After talking, the other day, about the limits of representation, I feel I have to look at the other side: the junior U.S. Senator from Connecticut, Joe Lieberman.
It seems, indeed, that Senator Lieberman is on the other side, these days, no matter what side we’re talking about. So let’s start with a little history, which most of you will know. First, while he’s the “junior” Senator, he’s been in his seat for 21 years; he’s just junior to Senator Chris Dodd, who’s served eight years longer.
Joe Lieberman was a Democrat when, in 2000, Al Gore selected him as his running mate for the presidential election. We liked Joe then, we liberal Democrats, even while we had no illusions about his leanings. He’s always been more conservative than Senator Dodd, but he was on the right side as the Democrats were trying to beat George Bush and move the not-terribly-charismatic Vice President Gore into the White House.
But with George Bush in the White House instead, Senator Lieberman increasingly sided with the Republican President — most notably on the war issue, but also in other areas, such as most of the tax cuts (except on the very highest income levels). Lieberman’s stand on the Iraq war went against the interests of most of his constituents, and his popularity wavered.
In 2006, he was defeated in a primary election by Ned Lamont, a Connecticut businessman with an anti-war platform. Brushing that off, the Senator registered for the general election independently, promising that he was really a Democrat, and that apart from the war issue he would stand with the Democrats in the Senate. His seniority in the Senate, in addition to that promise, was appealing, and the voters of Connecticut backed him over Mr Lamont in the end.
Senator Lieberman did not keep that promise. More and more, he has been siding with the Republicans, blocking Democratic-supported legislation, forcing unfavourable capitulations and bill amendments, and, most recently, threatening to support a Republican filibuster against the health-insurance reform bill unless the bill is modified as he’d like it to be.
He doesn’t claim to be representing the people of Connecticut, but is following his own agenda in his own way. By overriding their own primary-election rebuke of him in 2006, they have, as Senator Lieberman sees it, given him free rein to go where he pleases.

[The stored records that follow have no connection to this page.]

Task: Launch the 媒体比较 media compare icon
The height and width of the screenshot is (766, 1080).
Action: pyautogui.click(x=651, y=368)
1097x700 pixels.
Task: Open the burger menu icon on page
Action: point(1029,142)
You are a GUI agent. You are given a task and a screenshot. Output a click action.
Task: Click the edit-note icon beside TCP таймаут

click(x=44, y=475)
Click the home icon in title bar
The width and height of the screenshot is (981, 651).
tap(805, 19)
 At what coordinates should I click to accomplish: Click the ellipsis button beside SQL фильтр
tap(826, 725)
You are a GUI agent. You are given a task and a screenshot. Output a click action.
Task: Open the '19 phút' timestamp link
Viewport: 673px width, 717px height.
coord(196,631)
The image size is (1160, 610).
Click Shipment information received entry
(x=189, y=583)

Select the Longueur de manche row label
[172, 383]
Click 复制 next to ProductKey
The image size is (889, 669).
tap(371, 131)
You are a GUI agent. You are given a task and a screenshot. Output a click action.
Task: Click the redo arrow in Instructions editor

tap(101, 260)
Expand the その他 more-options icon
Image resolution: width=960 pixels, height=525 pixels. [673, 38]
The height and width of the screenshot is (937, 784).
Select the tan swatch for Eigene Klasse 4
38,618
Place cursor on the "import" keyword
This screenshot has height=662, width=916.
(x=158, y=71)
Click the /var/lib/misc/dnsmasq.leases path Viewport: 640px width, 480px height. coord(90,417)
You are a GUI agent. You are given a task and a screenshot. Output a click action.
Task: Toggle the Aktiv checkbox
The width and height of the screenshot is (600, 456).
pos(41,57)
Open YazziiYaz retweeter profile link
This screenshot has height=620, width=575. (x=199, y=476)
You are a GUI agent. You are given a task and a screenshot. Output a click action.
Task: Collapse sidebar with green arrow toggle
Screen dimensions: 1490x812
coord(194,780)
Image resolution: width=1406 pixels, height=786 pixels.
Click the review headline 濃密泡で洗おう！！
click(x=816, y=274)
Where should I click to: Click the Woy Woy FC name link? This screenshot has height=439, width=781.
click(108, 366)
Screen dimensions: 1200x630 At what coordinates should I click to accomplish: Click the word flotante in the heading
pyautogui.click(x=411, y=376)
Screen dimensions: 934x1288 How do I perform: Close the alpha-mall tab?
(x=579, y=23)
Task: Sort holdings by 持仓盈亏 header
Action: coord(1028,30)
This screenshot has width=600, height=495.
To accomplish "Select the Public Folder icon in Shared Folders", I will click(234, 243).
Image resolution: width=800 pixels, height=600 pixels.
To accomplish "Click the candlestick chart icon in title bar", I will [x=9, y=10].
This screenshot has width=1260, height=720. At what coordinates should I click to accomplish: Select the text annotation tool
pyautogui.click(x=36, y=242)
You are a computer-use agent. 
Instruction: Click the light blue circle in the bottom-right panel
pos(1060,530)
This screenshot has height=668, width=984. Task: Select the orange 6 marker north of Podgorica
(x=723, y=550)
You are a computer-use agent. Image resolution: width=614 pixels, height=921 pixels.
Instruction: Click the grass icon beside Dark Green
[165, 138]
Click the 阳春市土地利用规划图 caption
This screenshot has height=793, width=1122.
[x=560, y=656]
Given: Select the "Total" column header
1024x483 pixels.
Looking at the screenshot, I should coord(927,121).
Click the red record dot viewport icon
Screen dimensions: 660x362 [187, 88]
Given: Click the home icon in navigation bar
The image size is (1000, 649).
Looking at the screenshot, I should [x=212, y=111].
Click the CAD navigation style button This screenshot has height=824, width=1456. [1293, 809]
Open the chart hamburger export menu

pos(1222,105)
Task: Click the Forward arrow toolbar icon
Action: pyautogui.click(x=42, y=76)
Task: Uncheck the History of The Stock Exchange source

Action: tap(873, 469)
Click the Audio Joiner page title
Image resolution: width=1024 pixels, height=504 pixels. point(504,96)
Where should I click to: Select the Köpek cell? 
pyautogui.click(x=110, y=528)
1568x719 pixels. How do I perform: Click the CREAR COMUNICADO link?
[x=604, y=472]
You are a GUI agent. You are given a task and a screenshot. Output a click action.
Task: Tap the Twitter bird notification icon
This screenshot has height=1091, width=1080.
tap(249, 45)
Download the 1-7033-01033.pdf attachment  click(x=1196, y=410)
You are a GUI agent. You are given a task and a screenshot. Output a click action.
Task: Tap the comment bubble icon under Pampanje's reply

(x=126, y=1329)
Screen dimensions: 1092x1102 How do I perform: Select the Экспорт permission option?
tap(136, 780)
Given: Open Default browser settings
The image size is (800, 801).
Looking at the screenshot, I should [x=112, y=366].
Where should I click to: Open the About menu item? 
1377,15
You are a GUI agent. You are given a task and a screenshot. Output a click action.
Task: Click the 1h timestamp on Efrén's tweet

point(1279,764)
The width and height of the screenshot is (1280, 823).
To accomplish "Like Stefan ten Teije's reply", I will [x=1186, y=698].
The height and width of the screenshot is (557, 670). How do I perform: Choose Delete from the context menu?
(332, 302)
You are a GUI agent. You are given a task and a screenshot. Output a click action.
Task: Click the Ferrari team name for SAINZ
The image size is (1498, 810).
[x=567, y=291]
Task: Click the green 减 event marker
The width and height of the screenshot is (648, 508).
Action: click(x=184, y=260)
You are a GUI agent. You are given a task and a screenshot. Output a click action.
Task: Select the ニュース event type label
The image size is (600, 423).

And where he pleases is not pleasing, these days. If his demands are met — and it appears that they will be — we’ll have far weaker health-insurance reform that many of us would like, far weaker than many Democrats in the Senate have been working for. If we get a bill that does not have a public option, that’s partly due to Senator Lieberman. If the upper-middle-aged uninsured are not able to get coverage through Medicare, that’s due to Joe Lieberman as well, even though three months ago he said he supported that.
As Donna Magee, a protester from Baltimore, says in the NPR item, “I voted for him when he ran as vice president. And now he is completely turned the other way and is against all the things that we want.” Well, OK, it’s a little silly to say that you voted for him in 2000: you voted for Al Gore, and Joe Lieberman was along for the ride. And, too, you live in Maryland, not Connecticut, so you’re not one of his constituents. Fine. But Ms Magee’s statement is correct: Senator Lieberman has, over the last eight years, turned the other way, and is now, it seems, against all the things that we want.
And all the things that the majority of the people of Connecticut want, more to the point. He is not representing anyone. Perhaps the worst of it is that he’s taking advantage of his position as a “spoiler”, as the 60th Senator, who can swing over and support a filibuster, to force the 59 real Democrats to accede to his demands. That’s truly abusing his position and violating the trust the voters of Connecticut put in him in 2006.
And, alas, it won’t be until 2012 that they can vote him out. The Senate Democrats can, though, take away privileges, such as his chairmanship of the Homeland Security committee (a position they actually gave him after he left the Democratic fold). Harry Reid, it’s down to you; stop rolling over for Joe.
2 comments:
I didn't particularly like him back then, either; but I can't stand him now. I wish Reid would take him down - it's obvious they aren't gaining anything by catering to him.
Good old Joe, the Democratic prick for the vice presidential nomination.